## Exercise task 1
Write out the entire passage on the lost tapes of Orson Welles, word for word.

## Source document

Listened to some of the “lost” tapes of Orson Welles, having lunch and dishing about everyone who was less talented or made more money, or both. They’re delightful, funny, and tremendously sad. He was hard up. He had no work. He was inordinately large and his closest companion seemed to be an indifferent poodle. Hated Hitchcock; hated “Rear Window.” Thought Chaplin was overrated and noted that he had gag writers, despite the image of the Lone Genius. (Yes and no; there’s lots of film of Chaplni at work, where you can see him refining bits and visual gags, and I doubt anyone was feeding him ideas while the cameras weren't rolling.) (Then again, maybe they were saying things; who'd know? They're silent.)

The saddest thing - aside from the alternating bouts of pride and pity - was the remark by one of the narrators that Welles doubted he’d be remembered down the road. I suppose that’s easy to see, in retrospect; couldn’t see the day when films would be sold on shiny disks to all the streamed over the air with the ease of birdsong, when you didn’t have to wait for a movie to come around, you only had to summon it.

He might be dismayed to find that Amazon will give you a gift card for “Chimes at Midnight” in the amount of $1.50, though.

He didn’t like Woody Allen, at all, and detested him for the same reason Chaplin annoyed him: the parade of vulnerability. Cloying in Chaplin’s case, brittle and needy in Allen’s. He called it the Chaplin syndrome, and defined it thus: “Look at what a small penis I have. And don’t you adore me for it?”

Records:
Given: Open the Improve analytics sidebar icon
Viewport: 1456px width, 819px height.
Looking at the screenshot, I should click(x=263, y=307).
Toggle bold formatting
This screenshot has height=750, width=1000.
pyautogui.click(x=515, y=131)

## Exercise task 2
Find every line of the listing that contains the string "width", and copy each such line in full, treating uppercase and lowercase letters as distinct.

## Correct output 1
Listened to some of the “lost” tapes of Orson Welles, having lunch and dishing about everyone who was less talented or made more money, or both. They’re delightful, funny, and tremendously sad. He was hard up. He had no work. He was inordinately large and his closest companion seemed to be an indifferent poodle. Hated Hitchcock; hated “Rear Window.” Thought Chaplin was overrated and noted that he had gag writers, despite the image of the Lone Genius. (Yes and no; there’s lots of film of Chaplni at work, where you can see him refining bits and visual gags, and I doubt anyone was feeding him ideas while the cameras weren't rolling.) (Then again, maybe they were saying things; who'd know? They're silent.)

The saddest thing - aside from the alternating bouts of pride and pity - was the remark by one of the narrators that Welles doubted he’d be remembered down the road. I suppose that’s easy to see, in retrospect; couldn’t see the day when films would be sold on shiny disks to all the streamed over the air with the ease of birdsong, when you didn’t have to wait for a movie to come around, you only had to summon it.

He might be dismayed to find that Amazon will give you a gift card for “Chimes at Midnight” in the amount of $1.50, though.

He didn’t like Woody Allen, at all, and detested him for the same reason Chaplin annoyed him: the parade of vulnerability. Cloying in Chaplin’s case, brittle and needy in Allen’s. He called it the Chaplin syndrome, and defined it thus: “Look at what a small penis I have. And don’t you adore me for it?”

## Correct output 2
Viewport: 1456px width, 819px height.
This screenshot has height=750, width=1000.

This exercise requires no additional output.